Data in this exercise START

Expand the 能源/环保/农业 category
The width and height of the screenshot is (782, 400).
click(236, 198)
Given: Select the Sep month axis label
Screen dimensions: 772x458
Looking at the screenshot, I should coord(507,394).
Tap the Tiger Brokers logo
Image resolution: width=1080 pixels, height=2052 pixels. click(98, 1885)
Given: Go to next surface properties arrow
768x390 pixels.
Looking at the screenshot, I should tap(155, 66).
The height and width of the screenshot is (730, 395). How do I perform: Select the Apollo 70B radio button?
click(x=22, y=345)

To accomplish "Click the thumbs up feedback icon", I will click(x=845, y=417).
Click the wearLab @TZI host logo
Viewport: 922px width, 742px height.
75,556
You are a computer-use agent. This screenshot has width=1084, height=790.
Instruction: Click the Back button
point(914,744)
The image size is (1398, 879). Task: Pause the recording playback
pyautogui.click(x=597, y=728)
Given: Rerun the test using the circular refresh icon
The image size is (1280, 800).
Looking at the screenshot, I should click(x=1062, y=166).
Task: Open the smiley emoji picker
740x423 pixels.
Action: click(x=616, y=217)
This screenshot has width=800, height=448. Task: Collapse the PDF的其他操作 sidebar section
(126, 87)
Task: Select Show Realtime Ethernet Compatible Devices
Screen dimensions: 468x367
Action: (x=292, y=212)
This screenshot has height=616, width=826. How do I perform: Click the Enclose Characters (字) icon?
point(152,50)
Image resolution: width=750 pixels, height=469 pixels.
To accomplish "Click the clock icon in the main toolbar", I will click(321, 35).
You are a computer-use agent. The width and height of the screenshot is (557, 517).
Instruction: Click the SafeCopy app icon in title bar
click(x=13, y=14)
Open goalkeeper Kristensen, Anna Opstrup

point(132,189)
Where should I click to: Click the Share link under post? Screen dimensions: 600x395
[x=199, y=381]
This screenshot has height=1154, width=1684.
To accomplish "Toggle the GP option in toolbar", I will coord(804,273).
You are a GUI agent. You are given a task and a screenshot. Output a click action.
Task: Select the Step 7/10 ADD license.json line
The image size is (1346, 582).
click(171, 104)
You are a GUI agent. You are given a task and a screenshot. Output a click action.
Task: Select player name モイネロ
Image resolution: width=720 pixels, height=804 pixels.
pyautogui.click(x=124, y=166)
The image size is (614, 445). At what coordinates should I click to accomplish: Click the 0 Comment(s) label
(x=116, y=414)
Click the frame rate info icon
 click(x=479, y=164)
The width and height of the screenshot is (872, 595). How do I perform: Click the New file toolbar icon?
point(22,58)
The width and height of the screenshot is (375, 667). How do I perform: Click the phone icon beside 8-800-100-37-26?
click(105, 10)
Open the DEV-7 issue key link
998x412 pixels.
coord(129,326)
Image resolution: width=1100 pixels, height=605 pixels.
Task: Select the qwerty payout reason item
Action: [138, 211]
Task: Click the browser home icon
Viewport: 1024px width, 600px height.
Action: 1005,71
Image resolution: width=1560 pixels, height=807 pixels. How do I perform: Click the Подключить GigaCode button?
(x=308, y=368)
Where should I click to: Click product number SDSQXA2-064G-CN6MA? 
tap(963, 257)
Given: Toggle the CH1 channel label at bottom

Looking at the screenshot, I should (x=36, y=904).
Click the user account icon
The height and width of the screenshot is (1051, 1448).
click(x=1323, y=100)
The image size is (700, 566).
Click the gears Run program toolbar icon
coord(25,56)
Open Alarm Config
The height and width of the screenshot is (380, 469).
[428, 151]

Data in this exercise END

**Exercise**:
Please transcribe exactly the lines above from the line that has "The width and height of the screenshot is (872, 595)." up to and including the line that has "Open the DEV-7 issue key link"; no other line belongs in the answer.

**Task output**:
The width and height of the screenshot is (872, 595). How do I perform: Click the New file toolbar icon?
point(22,58)
The width and height of the screenshot is (375, 667). How do I perform: Click the phone icon beside 8-800-100-37-26?
click(105, 10)
Open the DEV-7 issue key link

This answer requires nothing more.